Task — Continue the passage on ant colonies and the decisions of individual ants to leave the nest, starting after its last sentence.

Ant societies are shaped by selection that operates, in part, at the level of the colony [1], so the success of the individual is intimately bound to that of its colony. Outside-nest work is dangerous and the rate of attrition of outside-nest workers through predation or adverse environmental conditions is often high.

The life-cycles of ant societies are dominated by growth or decline [2]. Thus they are rarely at a steady state and are typically non-stationary. Here we induce non-stationarity by permanently eliminating all ants that exit the nest and compare these colonies with controls in which ants can freely leave and re-enter the nest. We use analytical methods developed for the analysis of out-of-equilibrium physical systems to explore the nature of the mechanism governing the decisions of individual ants to leave the nest. Indeed, biological systems are, like other systems in Nature, generically non-equilibrium systems since they are not isolated from external influences and continuously have a flux of mass or energy passing through them [3].

The data —
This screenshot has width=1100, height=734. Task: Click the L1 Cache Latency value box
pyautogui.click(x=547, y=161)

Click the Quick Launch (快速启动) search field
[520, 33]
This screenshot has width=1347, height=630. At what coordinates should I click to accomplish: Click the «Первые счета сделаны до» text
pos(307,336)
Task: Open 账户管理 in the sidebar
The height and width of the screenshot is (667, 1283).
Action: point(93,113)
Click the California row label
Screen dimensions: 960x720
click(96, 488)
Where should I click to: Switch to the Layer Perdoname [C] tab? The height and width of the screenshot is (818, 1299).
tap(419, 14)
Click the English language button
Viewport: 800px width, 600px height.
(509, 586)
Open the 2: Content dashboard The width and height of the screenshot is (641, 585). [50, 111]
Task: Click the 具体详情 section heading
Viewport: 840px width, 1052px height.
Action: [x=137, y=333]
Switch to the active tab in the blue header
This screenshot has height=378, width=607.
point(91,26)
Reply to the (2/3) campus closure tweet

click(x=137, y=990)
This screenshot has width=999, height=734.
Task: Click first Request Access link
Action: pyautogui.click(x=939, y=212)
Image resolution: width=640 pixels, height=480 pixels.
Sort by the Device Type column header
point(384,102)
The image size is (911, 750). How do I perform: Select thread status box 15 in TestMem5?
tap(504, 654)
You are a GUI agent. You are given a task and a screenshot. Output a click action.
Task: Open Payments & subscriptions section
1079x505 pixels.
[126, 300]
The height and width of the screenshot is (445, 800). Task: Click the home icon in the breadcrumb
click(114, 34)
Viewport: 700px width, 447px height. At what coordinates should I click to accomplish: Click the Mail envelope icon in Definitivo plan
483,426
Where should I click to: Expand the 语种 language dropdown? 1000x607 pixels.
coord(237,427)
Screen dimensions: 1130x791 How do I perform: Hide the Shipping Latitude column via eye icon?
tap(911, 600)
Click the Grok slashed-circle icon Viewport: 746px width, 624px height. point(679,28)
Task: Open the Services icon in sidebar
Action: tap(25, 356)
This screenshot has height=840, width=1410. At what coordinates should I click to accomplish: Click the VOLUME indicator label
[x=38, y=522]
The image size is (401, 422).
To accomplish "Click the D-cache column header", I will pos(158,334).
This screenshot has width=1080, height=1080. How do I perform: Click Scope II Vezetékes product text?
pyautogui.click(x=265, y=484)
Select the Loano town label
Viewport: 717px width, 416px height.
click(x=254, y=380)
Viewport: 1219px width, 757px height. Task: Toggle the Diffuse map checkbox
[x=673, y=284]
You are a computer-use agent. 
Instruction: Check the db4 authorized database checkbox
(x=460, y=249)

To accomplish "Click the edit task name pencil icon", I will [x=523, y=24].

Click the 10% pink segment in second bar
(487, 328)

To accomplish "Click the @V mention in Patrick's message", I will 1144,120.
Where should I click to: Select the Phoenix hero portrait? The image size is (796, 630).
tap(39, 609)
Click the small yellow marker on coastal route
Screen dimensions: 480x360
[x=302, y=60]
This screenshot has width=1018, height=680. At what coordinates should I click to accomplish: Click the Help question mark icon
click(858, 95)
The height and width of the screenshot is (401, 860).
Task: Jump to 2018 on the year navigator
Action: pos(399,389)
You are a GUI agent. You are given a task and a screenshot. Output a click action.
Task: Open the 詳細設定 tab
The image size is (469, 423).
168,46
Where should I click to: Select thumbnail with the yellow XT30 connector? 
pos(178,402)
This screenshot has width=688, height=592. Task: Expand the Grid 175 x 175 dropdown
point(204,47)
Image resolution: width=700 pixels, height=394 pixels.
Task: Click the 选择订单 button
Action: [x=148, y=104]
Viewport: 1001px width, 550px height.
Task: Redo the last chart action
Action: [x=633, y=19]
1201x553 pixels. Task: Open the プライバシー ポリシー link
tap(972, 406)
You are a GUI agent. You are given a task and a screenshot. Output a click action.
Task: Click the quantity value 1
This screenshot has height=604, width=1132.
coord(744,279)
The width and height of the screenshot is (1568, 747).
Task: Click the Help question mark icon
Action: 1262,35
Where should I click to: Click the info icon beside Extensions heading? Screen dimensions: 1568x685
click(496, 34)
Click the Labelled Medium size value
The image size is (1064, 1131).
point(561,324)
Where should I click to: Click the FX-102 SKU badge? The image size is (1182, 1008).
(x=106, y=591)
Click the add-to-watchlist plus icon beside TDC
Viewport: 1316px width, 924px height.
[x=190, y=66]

The answer —
The null model for a system in which successive events are drawn from a diminishing pool is one with an exponentially declining event rate, as in radioactive decay. In this scenario there are either no interactions between the components or interactions between the components are not correlated with decay events. The simplest form of radioactive decay is one in which all the components have an identical decay probability, which can be modelled as a homogeneous Poisson process. Obviously ants are not all identical, so for our null model we implement a heterogeneous Poisson process by assuming that the component parts (the ants) vary in their decay (i.e. exit) probabilities.

An alternative scenario that produces rapidly decreasing event rates is one in which events are triggered when a fluctuating variable - the record signal - exceeds its historical ‘high water mark’. If the record signal fluctuates randomly, the increment between successive record values becomes progressively smaller and the rate at which new records accrue drops off according to the inverse of time [4], [5]. Hence the rate of change is a function of the age of the system. An intuitive example of a rapidly decelerating record time-series (albeit one that is probably not based on record signals as defined in complex systems) is the accumulation of human sporting records, where the rate at which new records accumulate depends largely on the age of the sport [6], [7]. All cases in which fluctuating record signals trigger events, include strong interactions between the component parts and involve long-range correlations that span the entire system [8], [9], [10], [11].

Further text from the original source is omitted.